Complete the following »
**a.** Retype the part of the Spark moving-average post that opens with the words "Return two values" and closes with "billion rows finally.".
**b.** In the listing, edit the part that opens with the line containing "Find the location of a particular element. This" and closes with the line containing "width-label: Width is" by replacing "particular" with "specific" and changing nothing else. Return only those lines.

[Text block — start]

You are viewing a plain text version of this content. The canonical link for it is here.
Posted to user@spark.apache.org by Anupam Bagchi <an...@rocketmail.com> on 2015/07/12 08:44:28 UTC
Moving average using Spark and Scala

I have to do the following tasks on a dataset using Apache Spark with Scala as the programming language:

Read the dataset from HDFS. A few sample lines look like this:
deviceid,bytes,eventdate
15590657,246620,20150630
14066921,1907,20150621
14066921,1906,20150626
6522013,2349,20150626
6522013,2525,20150613
Group the data by device id. Thus we now have a map of deviceid => (bytes,eventdate)

For each device, sort the set by eventdate. We now have an ordered set of bytes based on eventdate for each device.

Pick the last 30 days of bytes from this ordered set.

Find the moving average of bytes for the last date using a time period of 30.

Find the standard deviation of the bytes for the final date using a time period of 30.

Return two values in the result (mean - kstddev) and (mean + kstddev) [Assume k = 3]

I am using Apache Spark 1.3.0. The actual dataset is wider, and it has to run on a billion rows finally.

Here is the data structure for the dataset.

package com.testing
case class DeviceAggregates (
                        device_id: Integer,
                        bytes: Long,
                        eventdate: Integer
                   ) extends Ordered[DailyDeviceAggregates] {
  def compare(that: DailyDeviceAggregates): Int = {
    eventdate - that.eventdate
  }
}
object DeviceAggregates {
  def parseLogLine(logline: String): DailyDeviceAggregates = {
    val c = logline.split(",")
    DailyDeviceAggregates(c(0).toInt, c(1).toLong, c(2).toInt)
  }
}
The DeviceAnalyzer class looks like this:

I have a very crude implementation that does the job, but it is not up to the mark. Sorry, I am very new to Scala/Spark, so my questions are quite basic. Here is what I have now:

import com.testing.DailyDeviceAggregates
import org.apache.spark.{SparkContext, SparkConf}
import org.apache.spark.mllib.linalg.Vector
import org.apache.spark.mllib.stat.{MultivariateStatisticalSummary, Statistics}
import org.apache.spark.mllib.linalg.{Vector, Vectors}

import scala.util.Sorting

object DeviceAnalyzer {
  def main(args: Array[String]) {
    val sparkConf = new SparkConf().setAppName("Device Analyzer")

[Text block — finish]
[Supplied records — start]

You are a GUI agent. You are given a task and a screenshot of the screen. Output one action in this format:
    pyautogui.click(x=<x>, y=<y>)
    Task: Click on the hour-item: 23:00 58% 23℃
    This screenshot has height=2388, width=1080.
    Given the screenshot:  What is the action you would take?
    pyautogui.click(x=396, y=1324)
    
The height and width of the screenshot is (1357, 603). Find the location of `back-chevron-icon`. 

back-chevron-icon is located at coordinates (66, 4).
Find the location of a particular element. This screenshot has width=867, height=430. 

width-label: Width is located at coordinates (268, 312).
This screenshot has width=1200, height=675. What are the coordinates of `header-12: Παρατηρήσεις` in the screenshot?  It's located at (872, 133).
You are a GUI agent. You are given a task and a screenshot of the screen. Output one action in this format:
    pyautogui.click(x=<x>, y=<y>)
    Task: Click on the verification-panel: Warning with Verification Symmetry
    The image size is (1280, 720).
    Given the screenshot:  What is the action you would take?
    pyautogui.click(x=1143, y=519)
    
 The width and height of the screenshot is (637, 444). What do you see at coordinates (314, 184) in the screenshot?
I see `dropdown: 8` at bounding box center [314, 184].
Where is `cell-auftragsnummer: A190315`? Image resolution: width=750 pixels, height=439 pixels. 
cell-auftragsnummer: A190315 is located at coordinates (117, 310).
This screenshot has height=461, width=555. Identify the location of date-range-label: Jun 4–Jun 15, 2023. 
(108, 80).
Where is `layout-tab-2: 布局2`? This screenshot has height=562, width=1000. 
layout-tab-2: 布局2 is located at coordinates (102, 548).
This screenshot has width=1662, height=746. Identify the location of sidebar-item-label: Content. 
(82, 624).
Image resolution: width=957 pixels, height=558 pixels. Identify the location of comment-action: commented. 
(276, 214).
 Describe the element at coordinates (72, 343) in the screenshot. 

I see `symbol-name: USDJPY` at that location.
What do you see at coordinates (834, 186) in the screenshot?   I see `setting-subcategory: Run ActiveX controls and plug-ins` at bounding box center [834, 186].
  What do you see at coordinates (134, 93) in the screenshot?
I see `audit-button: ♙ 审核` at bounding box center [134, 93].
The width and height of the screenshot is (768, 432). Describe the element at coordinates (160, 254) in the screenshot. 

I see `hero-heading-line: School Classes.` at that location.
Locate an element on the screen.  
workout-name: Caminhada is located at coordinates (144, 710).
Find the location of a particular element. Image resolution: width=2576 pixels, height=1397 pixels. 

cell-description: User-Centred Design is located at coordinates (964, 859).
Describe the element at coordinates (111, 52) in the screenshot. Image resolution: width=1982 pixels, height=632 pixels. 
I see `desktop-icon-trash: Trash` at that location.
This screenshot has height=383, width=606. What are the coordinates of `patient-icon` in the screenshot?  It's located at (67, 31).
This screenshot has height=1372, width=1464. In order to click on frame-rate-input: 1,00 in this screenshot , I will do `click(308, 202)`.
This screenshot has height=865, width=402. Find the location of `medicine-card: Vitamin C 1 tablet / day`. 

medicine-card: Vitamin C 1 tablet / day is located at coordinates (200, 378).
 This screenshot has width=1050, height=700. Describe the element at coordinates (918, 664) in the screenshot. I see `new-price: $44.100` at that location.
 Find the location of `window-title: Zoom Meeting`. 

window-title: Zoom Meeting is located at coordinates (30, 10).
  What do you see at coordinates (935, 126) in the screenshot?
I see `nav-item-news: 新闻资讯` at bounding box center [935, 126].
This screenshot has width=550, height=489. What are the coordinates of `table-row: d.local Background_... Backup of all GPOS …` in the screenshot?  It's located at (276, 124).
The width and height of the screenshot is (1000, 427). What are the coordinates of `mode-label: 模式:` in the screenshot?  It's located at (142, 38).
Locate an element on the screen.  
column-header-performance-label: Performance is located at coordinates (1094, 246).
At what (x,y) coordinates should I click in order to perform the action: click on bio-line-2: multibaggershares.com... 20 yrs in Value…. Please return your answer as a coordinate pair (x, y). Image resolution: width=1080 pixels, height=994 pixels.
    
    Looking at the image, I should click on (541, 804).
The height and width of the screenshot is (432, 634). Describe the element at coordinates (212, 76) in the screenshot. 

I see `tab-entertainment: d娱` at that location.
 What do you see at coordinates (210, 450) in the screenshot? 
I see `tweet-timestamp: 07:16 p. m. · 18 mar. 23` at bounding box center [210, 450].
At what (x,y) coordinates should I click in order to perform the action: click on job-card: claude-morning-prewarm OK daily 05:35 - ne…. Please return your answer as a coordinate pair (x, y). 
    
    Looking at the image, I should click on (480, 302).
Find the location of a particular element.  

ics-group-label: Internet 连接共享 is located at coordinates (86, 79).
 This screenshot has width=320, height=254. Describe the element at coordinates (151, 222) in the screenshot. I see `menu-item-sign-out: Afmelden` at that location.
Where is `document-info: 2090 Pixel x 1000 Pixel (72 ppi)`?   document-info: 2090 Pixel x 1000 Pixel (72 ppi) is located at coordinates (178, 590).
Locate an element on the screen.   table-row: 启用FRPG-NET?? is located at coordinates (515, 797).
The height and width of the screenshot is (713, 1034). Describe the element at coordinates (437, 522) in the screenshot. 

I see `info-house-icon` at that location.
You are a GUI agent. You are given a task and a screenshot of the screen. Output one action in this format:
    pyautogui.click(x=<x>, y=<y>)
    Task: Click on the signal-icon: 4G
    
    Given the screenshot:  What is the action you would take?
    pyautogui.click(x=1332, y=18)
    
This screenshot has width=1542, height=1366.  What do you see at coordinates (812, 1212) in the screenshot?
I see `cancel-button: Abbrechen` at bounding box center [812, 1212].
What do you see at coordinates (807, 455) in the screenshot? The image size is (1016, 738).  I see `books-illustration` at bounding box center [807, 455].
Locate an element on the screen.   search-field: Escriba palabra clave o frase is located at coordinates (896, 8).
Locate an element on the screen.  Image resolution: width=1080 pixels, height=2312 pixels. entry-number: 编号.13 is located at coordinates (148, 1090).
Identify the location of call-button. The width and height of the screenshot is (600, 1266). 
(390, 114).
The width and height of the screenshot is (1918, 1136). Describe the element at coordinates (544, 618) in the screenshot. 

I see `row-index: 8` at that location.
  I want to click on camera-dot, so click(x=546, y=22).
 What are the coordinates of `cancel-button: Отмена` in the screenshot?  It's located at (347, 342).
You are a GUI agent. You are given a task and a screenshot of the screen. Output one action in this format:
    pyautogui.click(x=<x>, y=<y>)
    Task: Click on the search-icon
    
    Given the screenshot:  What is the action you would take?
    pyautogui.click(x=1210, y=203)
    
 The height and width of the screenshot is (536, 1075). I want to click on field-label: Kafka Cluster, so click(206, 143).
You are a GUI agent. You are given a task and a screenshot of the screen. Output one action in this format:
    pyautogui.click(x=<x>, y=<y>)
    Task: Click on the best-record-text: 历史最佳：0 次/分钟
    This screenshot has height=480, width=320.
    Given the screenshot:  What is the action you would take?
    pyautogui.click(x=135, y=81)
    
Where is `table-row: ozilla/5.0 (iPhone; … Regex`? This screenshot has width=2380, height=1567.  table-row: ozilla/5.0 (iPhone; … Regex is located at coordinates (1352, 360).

[Supplied records — finish]

Your responses »
**a.**
Return two values in the result (mean - kstddev) and (mean + kstddev) [Assume k = 3]

I am using Apache Spark 1.3.0. The actual dataset is wider, and it has to run on a billion rows finally.

**b.**
Find the location of a specific element. This screenshot has width=867, height=430. 

width-label: Width is located at coordinates (268, 312).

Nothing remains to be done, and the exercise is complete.